ところで、仕事の時私は基本ナチュラルメイクだ。そして、休日になるとしっかりしたメイクをする。普通は逆な気もするが、色々な道具、色合い、雰囲気を試した結果落ち着いたのが今のメイクだったのだ。なので休みになると普段とは違う自分を楽しむ。アレ、夏休みや中学・高校でデビューしちゃうカンジだ。私は大分デビューしてしまうらしく、友人と待ち合わせたとき、探すのが大変だと怒られたことがある。
というわけで今の私に知り合いは居ない。…ハズだ。その筈なのだが、何故か前から歩いて来た少年と目が合い、そのままの状態で彼は足を止め、固まっている。私はといえば、小物屋を冷やかしている最中だった為物凄くゆっくりと歩いていた。今更歩みを早くするのもおかしいので、首を軽く傾げてから視線を外し、そのまま次の店へと歩みを進めた。
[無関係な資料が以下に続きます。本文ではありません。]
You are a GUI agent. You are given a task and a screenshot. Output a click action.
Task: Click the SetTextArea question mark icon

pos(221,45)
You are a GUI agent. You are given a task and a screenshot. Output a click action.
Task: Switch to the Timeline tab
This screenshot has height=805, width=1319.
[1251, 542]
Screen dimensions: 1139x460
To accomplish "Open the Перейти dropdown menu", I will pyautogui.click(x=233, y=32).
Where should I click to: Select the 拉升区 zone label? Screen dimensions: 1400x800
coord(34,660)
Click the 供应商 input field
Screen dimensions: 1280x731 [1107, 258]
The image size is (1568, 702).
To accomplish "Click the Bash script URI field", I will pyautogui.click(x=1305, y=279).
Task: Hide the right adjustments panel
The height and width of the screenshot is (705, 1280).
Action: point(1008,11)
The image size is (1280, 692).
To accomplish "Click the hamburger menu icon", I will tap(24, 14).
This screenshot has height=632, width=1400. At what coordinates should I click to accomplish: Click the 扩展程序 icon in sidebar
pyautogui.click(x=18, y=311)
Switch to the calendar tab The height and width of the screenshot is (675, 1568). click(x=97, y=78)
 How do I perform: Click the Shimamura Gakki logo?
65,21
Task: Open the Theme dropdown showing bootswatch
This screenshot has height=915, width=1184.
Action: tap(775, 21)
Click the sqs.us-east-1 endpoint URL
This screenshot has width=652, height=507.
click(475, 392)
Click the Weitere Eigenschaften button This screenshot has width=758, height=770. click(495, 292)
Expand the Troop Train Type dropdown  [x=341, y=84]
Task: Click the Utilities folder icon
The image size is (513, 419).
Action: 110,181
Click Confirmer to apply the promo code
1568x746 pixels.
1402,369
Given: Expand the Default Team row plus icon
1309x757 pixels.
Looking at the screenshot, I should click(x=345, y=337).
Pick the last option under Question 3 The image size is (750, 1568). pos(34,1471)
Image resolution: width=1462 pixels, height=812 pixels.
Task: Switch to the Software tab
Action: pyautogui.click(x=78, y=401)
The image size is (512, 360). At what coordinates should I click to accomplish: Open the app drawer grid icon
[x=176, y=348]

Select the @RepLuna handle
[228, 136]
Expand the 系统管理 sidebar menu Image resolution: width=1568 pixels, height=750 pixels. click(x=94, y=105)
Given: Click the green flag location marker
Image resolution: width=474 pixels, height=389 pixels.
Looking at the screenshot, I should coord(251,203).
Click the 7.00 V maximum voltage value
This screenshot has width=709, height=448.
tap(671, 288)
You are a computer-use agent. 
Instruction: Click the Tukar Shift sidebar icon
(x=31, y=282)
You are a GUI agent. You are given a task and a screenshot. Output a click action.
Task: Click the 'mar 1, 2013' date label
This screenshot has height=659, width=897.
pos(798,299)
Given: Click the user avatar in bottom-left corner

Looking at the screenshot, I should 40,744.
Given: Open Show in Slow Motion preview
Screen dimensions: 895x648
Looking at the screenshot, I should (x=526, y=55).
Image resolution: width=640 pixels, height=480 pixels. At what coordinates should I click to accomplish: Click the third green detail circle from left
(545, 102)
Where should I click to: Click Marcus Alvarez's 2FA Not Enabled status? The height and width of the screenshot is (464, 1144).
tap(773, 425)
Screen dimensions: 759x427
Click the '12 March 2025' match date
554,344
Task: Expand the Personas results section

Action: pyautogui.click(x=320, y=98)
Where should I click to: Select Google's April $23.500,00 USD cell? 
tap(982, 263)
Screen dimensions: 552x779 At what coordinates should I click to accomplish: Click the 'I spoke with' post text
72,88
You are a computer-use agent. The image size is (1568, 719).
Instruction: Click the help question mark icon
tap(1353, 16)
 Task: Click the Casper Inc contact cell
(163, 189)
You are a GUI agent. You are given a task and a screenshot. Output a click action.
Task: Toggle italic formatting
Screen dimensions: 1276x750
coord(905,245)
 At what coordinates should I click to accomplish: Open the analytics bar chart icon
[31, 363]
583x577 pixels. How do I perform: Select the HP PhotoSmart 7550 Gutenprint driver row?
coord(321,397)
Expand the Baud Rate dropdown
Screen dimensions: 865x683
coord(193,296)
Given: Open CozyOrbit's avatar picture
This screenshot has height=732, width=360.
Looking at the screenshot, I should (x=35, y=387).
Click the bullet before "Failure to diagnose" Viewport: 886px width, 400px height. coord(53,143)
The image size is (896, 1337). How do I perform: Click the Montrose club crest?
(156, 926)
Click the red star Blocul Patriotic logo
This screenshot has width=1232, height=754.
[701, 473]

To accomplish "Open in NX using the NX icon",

「あの、お久しぶりです。今日は店行こうと思ってたんでさァ。」
話しかけてきた!え?
「、あの、俺のこと覚えてますかィ?」
いや、君こそ誰だか分かってんの?
「…誰かと間違えてませんか?」
「え。団子屋のお姉さんでしょう?」
え。わかんの?なんで?
「……顔違うのによく分かりましたね。」
「!あ、あれですぜィ。香水!」
あぁ。確かにいつも同じの使ってるしな。でもなんか、そういうのチェックされてるんだなぁと思ったら萎えた。
「はあ。」
「そ、れで、あの…」
誰だコレ。なんかもじもじウジウジしてる。
「お!沖田総悟っていいやす、俺の名前…」
「はあ。」
「お姉さんの名前も教えて貰えやせんか…?」
なんでこの子こんな子犬みたいな目してんの?ドSは?ハニーフェイスで可愛いよ。
「…吉田ユキです。」
「ユキさん…」
なんでそんなしみじみしてんの?
「!す、すいやせん!つい、名前で呼んじまって…」
「…別に構いませんけど…。」
「!!ほ、ほんとですかィ?ありがとうございやす!」
なにこのワンコ!可愛い。可愛いが…、ドSな彼を知っているから素直に喜べない。だって喜ばしといてズドーンと落とすのが楽しいんでしょ?
「あ、そ、それじゃあ今日はコレで…」
「はあ。」
「さ、さようなら!また店行かせて貰いやす。」
「はあ、どうも。」
タタタと5、6歩駆けてからくるっとこちらを振り向き、おずおずと頭を下げてから全速力で走って行った。可愛かった。最後まで可愛かった。あれじゃあ攻めじゃなくて受…ゲフンゲフン。

疲れてるな帰ろう。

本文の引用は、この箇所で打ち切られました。